All About Massachusetts
Massachusetts is a constituent state of the United States of America. It was one of the original 13 states and is one of the six New England states lying in the northeastern corner of the nation. Massachusetts is bounded on the north by Vermont and New Hampshire, on the east and southeast by the Atlantic Ocean, on the south by Rhode Island and Connecticut, and on the west by New York. It covers 8,284 square miles (21,456 square km) and ranks 45th among the states in area. The capital is Boston. The residents represent an amalgamation of the prototypical Yankee spirit of an earlier America and the energies of the later immigrants who flocked to its cities in the 19th century.
Like others of the British colonies along America's Atlantic seaboard in the 17th and 18th centuries, Massachusetts was founded by people seeking in a wilderness for a new way of life involving such then-untried notions as freedom of religion and self-government. These and other ideals were severely tested during more than 150 years of colonial life, but they came to provide much of the ideological underpinning of the American Revolution, from which Massachusetts emerged as one of the founding and leading members of the new United States.
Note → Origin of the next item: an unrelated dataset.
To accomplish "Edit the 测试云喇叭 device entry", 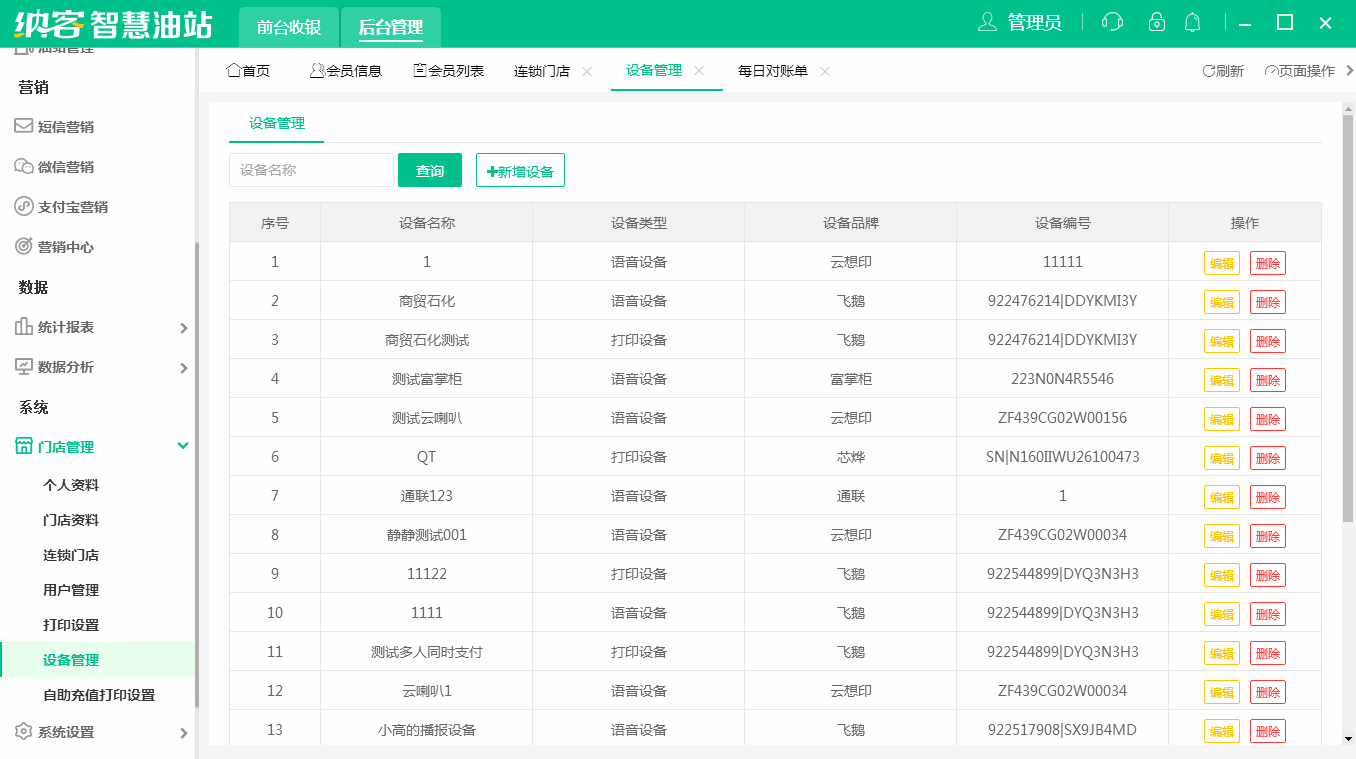I will point(1220,418).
Massachusetts has been, nearly from its founding, a leading force in American education. During the 19th century Boston became synonymous with the highest attainments in America's cultural and artistic life, and the state as a whole provided industrial and financial leadership for the nation. Though these latter positions have long since been yielded to larger and faster-growing states and regions, the history and people of Massachusetts have left an indelible mark on the development of the American consciousness.
The Massachusetts coastline is about 1,500 miles (2,400 km) in length, yet the cross-country distances are only 190 miles (300 km) from east to west and 110 miles (180 km) from north to south. The jagged coast winds from Rhode Island around Cape Cod, in and out of scenic harbours along the shore south of Boston, through Boston harbour and up the North Shore, swinging around the painters' paradise of Cape Ann, to New Hampshire. Off the southeastern coast lie the islands of Nantucket and Martha's Vineyard, lashed by the gray Atlantic in winter but in summer alive with thousands of tourists and longtime seasonal residents.
The economy of Massachusetts today is based largely on technological research and development, service industries, and tourism. This represents a major shift from the state's preindustrial agricultural basis in the 17th and 18th centuries and the heavy manufacturing that characterized the 19th and the first half of the 20th centuries. Massachusetts usually ranks among the top three or four U.S. states in value of fish landings.
Historical sites in Boston draw many tourists. The Freedom Trail provides a trip that includes Boston Common, the old and new (1795) state houses, Park Street Church, the Old Granary Burying Ground, Old Corner Bookstore, Faneuil Hall, Paul Revere House, the Old North Church, and the USS Constitution, better known as Old Ironsides. Private clubs, both social and athletic, long have been Massachusetts institutions, especially for golf, tennis, and yachting. Among the most exclusive are the Brookline Country Club and the Longwood Cricket Club in Brookline, the Myopia Hunt Club in Hamilton, and various yacht clubs along the North Shore above Boston, particularly in Marblehead. Athletics have come to form a subculture among all social classes. The professional teams - Boston's Red Sox in baseball, Bruins in hockey, and Celtics in basketball and the Foxboro-based New England Patriots in football - attract the most attention, but the state also gives considerable emphasis to high school and college athletics.
Symbolic of Massachusetts's close relation to the sea, the first lighthouse in the United States, Boston Light, was built off that busy port in 1716. Water formed the Bay State's highway system for 200 years. Rivers such as the Connecticut and Merrimack and man-made canals such as the Middlesex served early needs well. The Boston Post Road and the Mohawk Trail were the most heavily traveled of the early roadways. Opened to Boston–New York mail in 1673, the Post Road consisted of three routes. The Mohawk, an Indian footpath that was converted to an ox road by the settlers, became the first interstate toll-free road, called Shunpike, in 1786. The first electric street railway was built in Brockton, and Boston had the nation's first passenger subway, as well as an elevated system. Boston's Logan International Airport, stretching parallel to the harbour, is one of the few large air terminals in close proximity to a major city.